**Exercise objective**
Below are some entries; can you quote all of them exactly?

[Dataset records]
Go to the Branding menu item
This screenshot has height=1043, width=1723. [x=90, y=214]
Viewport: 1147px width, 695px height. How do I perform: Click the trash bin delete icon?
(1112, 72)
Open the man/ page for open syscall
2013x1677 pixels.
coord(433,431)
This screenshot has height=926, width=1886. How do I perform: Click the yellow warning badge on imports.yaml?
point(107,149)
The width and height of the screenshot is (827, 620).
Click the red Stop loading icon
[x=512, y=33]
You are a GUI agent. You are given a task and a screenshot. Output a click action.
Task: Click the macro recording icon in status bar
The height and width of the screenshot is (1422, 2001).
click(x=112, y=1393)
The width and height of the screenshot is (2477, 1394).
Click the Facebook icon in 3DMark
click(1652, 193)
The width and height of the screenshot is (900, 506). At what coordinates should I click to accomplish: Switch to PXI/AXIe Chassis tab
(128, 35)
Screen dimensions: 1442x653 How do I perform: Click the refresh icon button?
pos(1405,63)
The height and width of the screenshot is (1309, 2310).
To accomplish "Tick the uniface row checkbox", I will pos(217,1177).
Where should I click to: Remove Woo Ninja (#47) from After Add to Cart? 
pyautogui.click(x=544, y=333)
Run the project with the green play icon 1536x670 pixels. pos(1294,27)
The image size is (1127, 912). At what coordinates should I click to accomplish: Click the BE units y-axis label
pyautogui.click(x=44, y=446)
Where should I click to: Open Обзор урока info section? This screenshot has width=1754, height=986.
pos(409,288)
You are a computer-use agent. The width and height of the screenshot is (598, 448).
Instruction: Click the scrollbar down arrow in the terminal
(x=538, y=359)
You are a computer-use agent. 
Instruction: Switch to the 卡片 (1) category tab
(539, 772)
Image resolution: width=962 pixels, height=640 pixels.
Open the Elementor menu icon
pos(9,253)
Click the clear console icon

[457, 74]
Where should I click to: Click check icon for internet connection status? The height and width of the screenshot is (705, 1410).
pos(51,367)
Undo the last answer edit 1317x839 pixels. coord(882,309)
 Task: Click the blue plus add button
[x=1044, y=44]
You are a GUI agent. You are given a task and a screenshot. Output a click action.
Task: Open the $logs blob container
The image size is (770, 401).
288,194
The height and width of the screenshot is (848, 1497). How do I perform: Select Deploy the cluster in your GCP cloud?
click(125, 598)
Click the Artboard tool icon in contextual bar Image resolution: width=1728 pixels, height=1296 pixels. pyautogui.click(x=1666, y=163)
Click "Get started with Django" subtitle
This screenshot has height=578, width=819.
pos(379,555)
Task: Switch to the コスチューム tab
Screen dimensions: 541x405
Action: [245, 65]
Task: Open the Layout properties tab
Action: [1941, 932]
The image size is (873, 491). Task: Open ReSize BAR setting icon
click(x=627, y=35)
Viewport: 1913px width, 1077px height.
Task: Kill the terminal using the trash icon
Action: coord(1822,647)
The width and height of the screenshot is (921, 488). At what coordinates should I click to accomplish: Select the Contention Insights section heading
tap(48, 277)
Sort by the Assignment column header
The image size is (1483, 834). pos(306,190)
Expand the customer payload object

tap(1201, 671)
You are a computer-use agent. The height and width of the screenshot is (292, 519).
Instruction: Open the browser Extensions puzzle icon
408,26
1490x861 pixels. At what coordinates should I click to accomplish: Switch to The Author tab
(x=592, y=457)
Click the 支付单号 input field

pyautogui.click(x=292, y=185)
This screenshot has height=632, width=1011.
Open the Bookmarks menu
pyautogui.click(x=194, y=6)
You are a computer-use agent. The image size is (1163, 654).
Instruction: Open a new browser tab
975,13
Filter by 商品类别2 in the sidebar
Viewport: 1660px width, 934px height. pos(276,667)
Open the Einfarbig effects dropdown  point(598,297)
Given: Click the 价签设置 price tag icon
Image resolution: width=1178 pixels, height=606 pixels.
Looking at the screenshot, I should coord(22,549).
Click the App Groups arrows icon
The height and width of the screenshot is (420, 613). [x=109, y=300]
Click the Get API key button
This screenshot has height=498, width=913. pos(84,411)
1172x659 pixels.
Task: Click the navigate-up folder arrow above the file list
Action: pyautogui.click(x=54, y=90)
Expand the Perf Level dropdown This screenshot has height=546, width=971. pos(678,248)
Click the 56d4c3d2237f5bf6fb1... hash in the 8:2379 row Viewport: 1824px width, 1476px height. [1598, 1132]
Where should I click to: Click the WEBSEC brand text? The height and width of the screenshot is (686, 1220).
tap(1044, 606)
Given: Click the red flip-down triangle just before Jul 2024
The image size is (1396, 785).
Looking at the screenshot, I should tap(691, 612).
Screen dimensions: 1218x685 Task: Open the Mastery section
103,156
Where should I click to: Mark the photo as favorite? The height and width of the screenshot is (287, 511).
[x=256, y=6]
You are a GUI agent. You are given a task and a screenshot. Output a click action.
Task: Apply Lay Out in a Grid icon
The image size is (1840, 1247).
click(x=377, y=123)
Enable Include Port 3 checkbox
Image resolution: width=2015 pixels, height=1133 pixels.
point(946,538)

**Answer to the exercise**
Go to the Branding menu item
This screenshot has height=1043, width=1723. [x=90, y=214]
Viewport: 1147px width, 695px height. How do I perform: Click the trash bin delete icon?
(1112, 72)
Open the man/ page for open syscall
2013x1677 pixels.
coord(433,431)
This screenshot has height=926, width=1886. How do I perform: Click the yellow warning badge on imports.yaml?
point(107,149)
The width and height of the screenshot is (827, 620).
Click the red Stop loading icon
[x=512, y=33]
You are a GUI agent. You are given a task and a screenshot. Output a click action.
Task: Click the macro recording icon in status bar
The height and width of the screenshot is (1422, 2001).
click(x=112, y=1393)
The width and height of the screenshot is (2477, 1394).
Click the Facebook icon in 3DMark
click(1652, 193)
The width and height of the screenshot is (900, 506). At what coordinates should I click to accomplish: Switch to PXI/AXIe Chassis tab
(128, 35)
Screen dimensions: 1442x653 How do I perform: Click the refresh icon button?
pos(1405,63)
The height and width of the screenshot is (1309, 2310).
To accomplish "Tick the uniface row checkbox", I will pos(217,1177).
Where should I click to: Remove Woo Ninja (#47) from After Add to Cart? 
pyautogui.click(x=544, y=333)
Run the project with the green play icon 1536x670 pixels. pos(1294,27)
The image size is (1127, 912). At what coordinates should I click to accomplish: Click the BE units y-axis label
pyautogui.click(x=44, y=446)
Where should I click to: Open Обзор урока info section? This screenshot has width=1754, height=986.
pos(409,288)
You are a computer-use agent. The width and height of the screenshot is (598, 448).
Instruction: Click the scrollbar down arrow in the terminal
(x=538, y=359)
You are a computer-use agent. 
Instruction: Switch to the 卡片 (1) category tab
(539, 772)
Image resolution: width=962 pixels, height=640 pixels.
Open the Elementor menu icon
pos(9,253)
Click the clear console icon

[457, 74]
Where should I click to: Click check icon for internet connection status? The height and width of the screenshot is (705, 1410).
pos(51,367)
Undo the last answer edit 1317x839 pixels. coord(882,309)
 Task: Click the blue plus add button
[x=1044, y=44]
You are a GUI agent. You are given a task and a screenshot. Output a click action.
Task: Open the $logs blob container
The image size is (770, 401).
288,194
The height and width of the screenshot is (848, 1497). How do I perform: Select Deploy the cluster in your GCP cloud?
click(125, 598)
Click the Artboard tool icon in contextual bar Image resolution: width=1728 pixels, height=1296 pixels. pyautogui.click(x=1666, y=163)
Click "Get started with Django" subtitle
This screenshot has height=578, width=819.
pos(379,555)
Task: Switch to the コスチューム tab
Screen dimensions: 541x405
Action: [245, 65]
Task: Open the Layout properties tab
Action: [1941, 932]
The image size is (873, 491). Task: Open ReSize BAR setting icon
click(x=627, y=35)
Viewport: 1913px width, 1077px height.
Task: Kill the terminal using the trash icon
Action: coord(1822,647)
The width and height of the screenshot is (921, 488). At what coordinates should I click to accomplish: Select the Contention Insights section heading
tap(48, 277)
Sort by the Assignment column header
The image size is (1483, 834). pos(306,190)
Expand the customer payload object

tap(1201, 671)
You are a computer-use agent. The height and width of the screenshot is (292, 519).
Instruction: Open the browser Extensions puzzle icon
408,26
1490x861 pixels. At what coordinates should I click to accomplish: Switch to The Author tab
(x=592, y=457)
Click the 支付单号 input field

pyautogui.click(x=292, y=185)
This screenshot has height=632, width=1011.
Open the Bookmarks menu
pyautogui.click(x=194, y=6)
You are a computer-use agent. The image size is (1163, 654).
Instruction: Open a new browser tab
975,13
Filter by 商品类别2 in the sidebar
Viewport: 1660px width, 934px height. pos(276,667)
Open the Einfarbig effects dropdown  point(598,297)
Given: Click the 价签设置 price tag icon
Image resolution: width=1178 pixels, height=606 pixels.
Looking at the screenshot, I should coord(22,549).
Click the App Groups arrows icon
The height and width of the screenshot is (420, 613). [x=109, y=300]
Click the Get API key button
This screenshot has height=498, width=913. pos(84,411)
1172x659 pixels.
Task: Click the navigate-up folder arrow above the file list
Action: pyautogui.click(x=54, y=90)
Expand the Perf Level dropdown This screenshot has height=546, width=971. pos(678,248)
Click the 56d4c3d2237f5bf6fb1... hash in the 8:2379 row Viewport: 1824px width, 1476px height. [1598, 1132]
Where should I click to: Click the WEBSEC brand text? The height and width of the screenshot is (686, 1220).
tap(1044, 606)
Given: Click the red flip-down triangle just before Jul 2024
The image size is (1396, 785).
Looking at the screenshot, I should tap(691, 612).
Screen dimensions: 1218x685 Task: Open the Mastery section
103,156
Where should I click to: Mark the photo as favorite? The height and width of the screenshot is (287, 511).
[x=256, y=6]
You are a GUI agent. You are given a task and a screenshot. Output a click action.
Task: Apply Lay Out in a Grid icon
The image size is (1840, 1247).
click(x=377, y=123)
Enable Include Port 3 checkbox
Image resolution: width=2015 pixels, height=1133 pixels.
point(946,538)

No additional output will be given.